=== Passage given ===

The next morning they were surprised to hear an announcement on the radio, signed off by the "Cuban Revolutionary Council", that the invasion had begun. The Council was furious when they heard about the catastrophe of the invasion, reportedly one member was threatening suicide and others were requesting to be sent down to the beach personally. President Kennedy sent Arthur M. Schlesinger Jr. and Adolf Berle to meet with them. Cardona told the pair that the only excuse he could offer the Cuban people was to die with the invasion force, which he requested to be allowed to do. He further blamed the CIA for not consulting with the Council and for not coordinating with Cuban rebels already in Cuba and felt that he had been deceived about the invasion's prospects by the CIA. Next they were taken to Washington for an audience with the President, Kennedy reportedly succeeded in calming down the Council and told them that they were free to go anywhere they wished, ending their detainment. According to Schlesinger Jr., when he informed Kennedy about their detainment in Florida, he said that the CIA had not told him they had been under house arrest.

=== Excerpted data ===

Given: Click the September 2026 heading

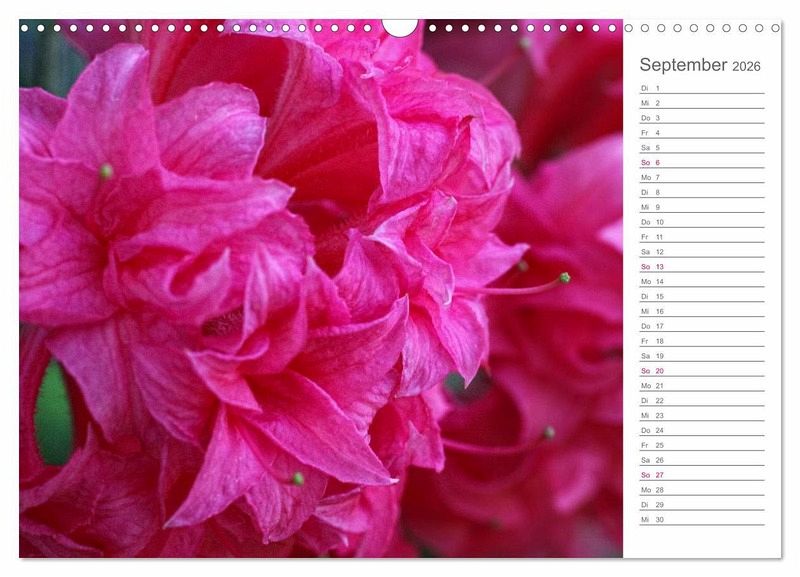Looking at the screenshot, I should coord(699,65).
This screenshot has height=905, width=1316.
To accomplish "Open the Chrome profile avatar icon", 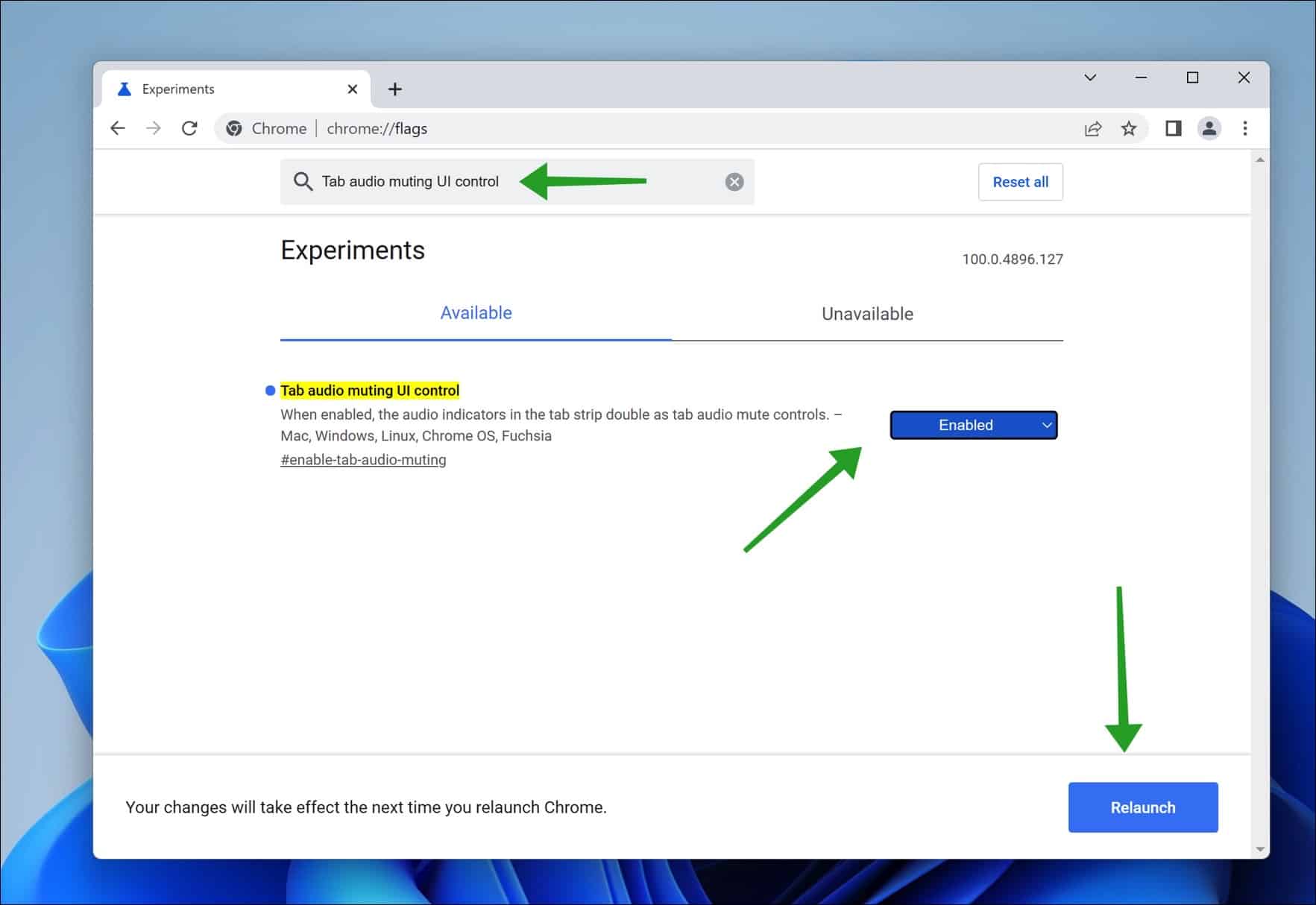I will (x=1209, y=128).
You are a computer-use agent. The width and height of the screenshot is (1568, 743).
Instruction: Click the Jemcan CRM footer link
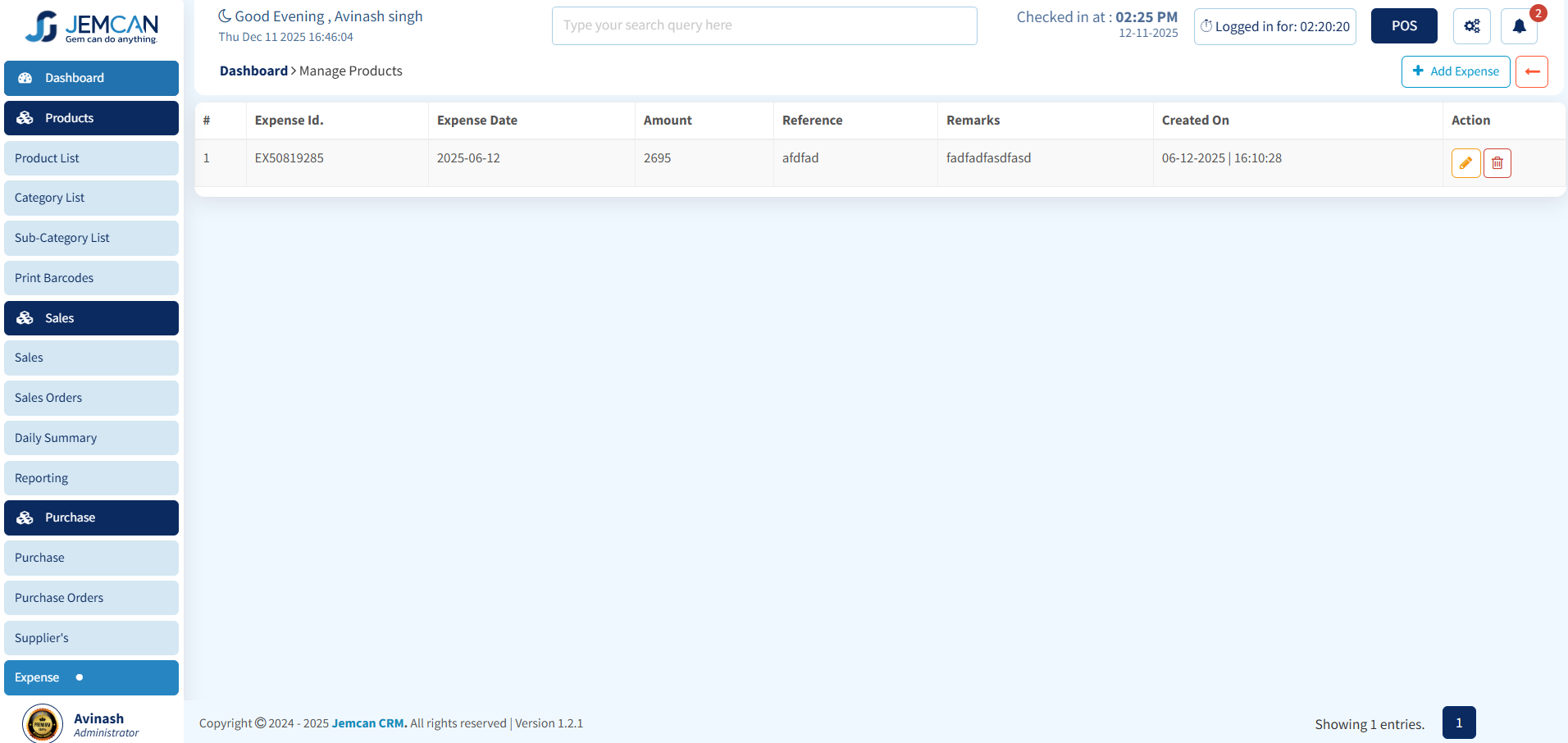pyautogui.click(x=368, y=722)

===
=== Excerpted data ===

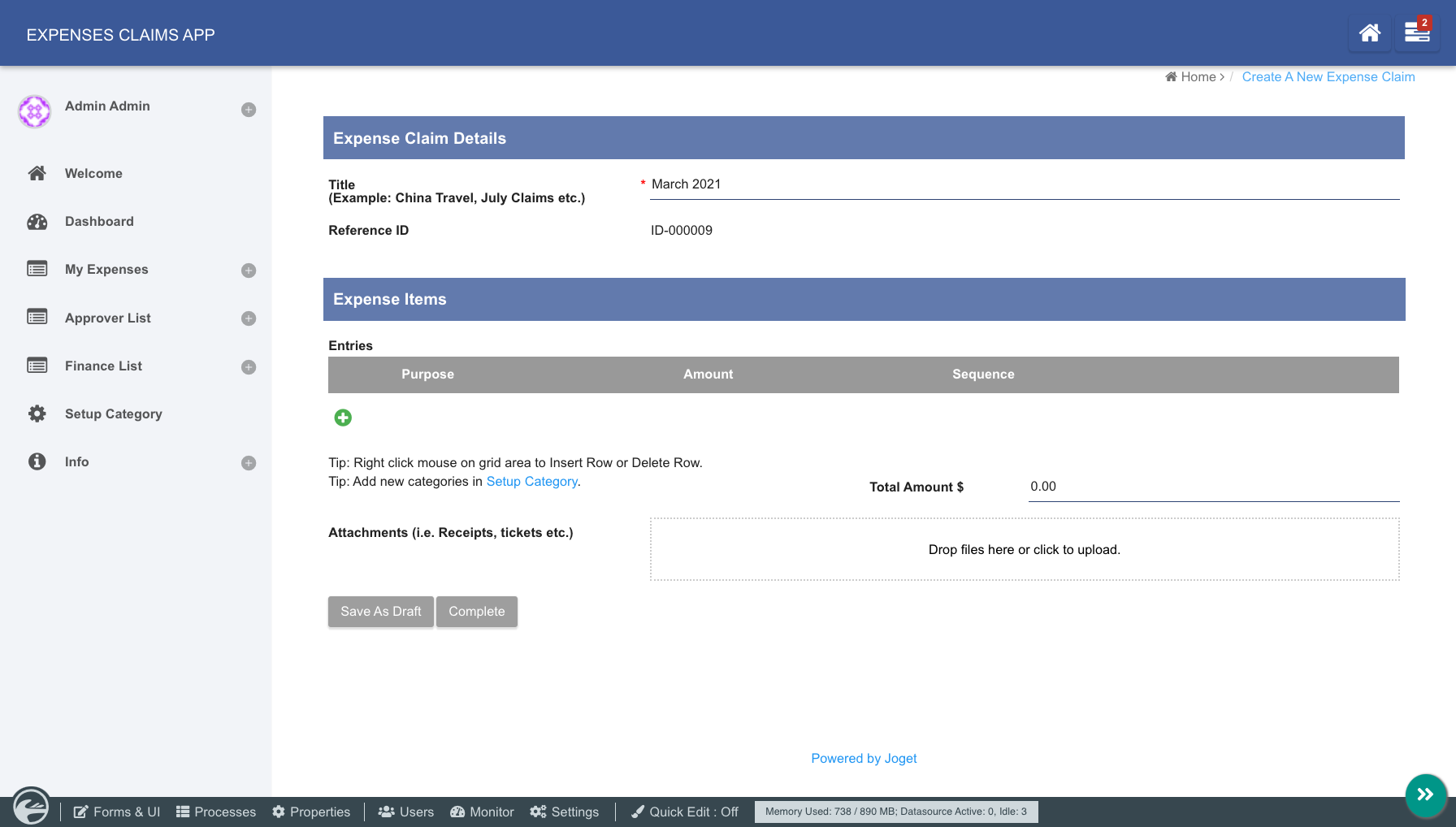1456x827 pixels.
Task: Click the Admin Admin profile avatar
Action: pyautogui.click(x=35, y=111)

===

- **Parts of the exercise**
(a) Answer these questions from the passage on the Cuban Revolutionary Council, one per line:
(i) Whom did President Kennedy send to meet with the Council?
(ii) What did Cardona ask to be allowed to do?
(iii) According to Schlesinger Jr., what did Kennedy say the CIA had not told him?
(b) Carry the passage on the Cuban Revolutionary Council forward from its last sentence.
The records play no part in what comes next.

- **Set of answers**
(a)
(i) Arthur M. Schlesinger Jr. and Adolf Berle
(ii) To die with the invasion force
(iii) That the Council had been under house arrest

(b)
With CIA funds, two public relations firms were hired, Lem Jones Associates in New York, and Abrams, Osborne and Associates in Miami. These firms issued statements signed by the CRC, although they had been written by the CIA. After the October 1962 missile crisis, the Kennedy administration withdrew much of its support to the Cuban Revolutionary Council and other militant exile groups. However the CIA continued to provide the CRC with $137,000 per month (as recorded in April 1963). In April 1963, Miró Cardona resigned as chairman of the CRC, claiming that Kennedy had chosen a path of peaceful coexistence with Castro's government. He felt that the U.S. had become a "victim of a master play by the Russians" and angrily stated that "the struggle for Cuba is in the process of being liquidated by the Government".

In 1961–62, the New Orleans chapter of the Cuban Revolutionary Council occupied an office in the Newman Building at 544 Camp Street. This was the building where anti-Castro activist and accused JFK Assassination conspirator Guy Banister also had his office. During this period, Banister associate Sergio Arcacha Smith was the "official delegate" for the New Orleans chapter of the CRC.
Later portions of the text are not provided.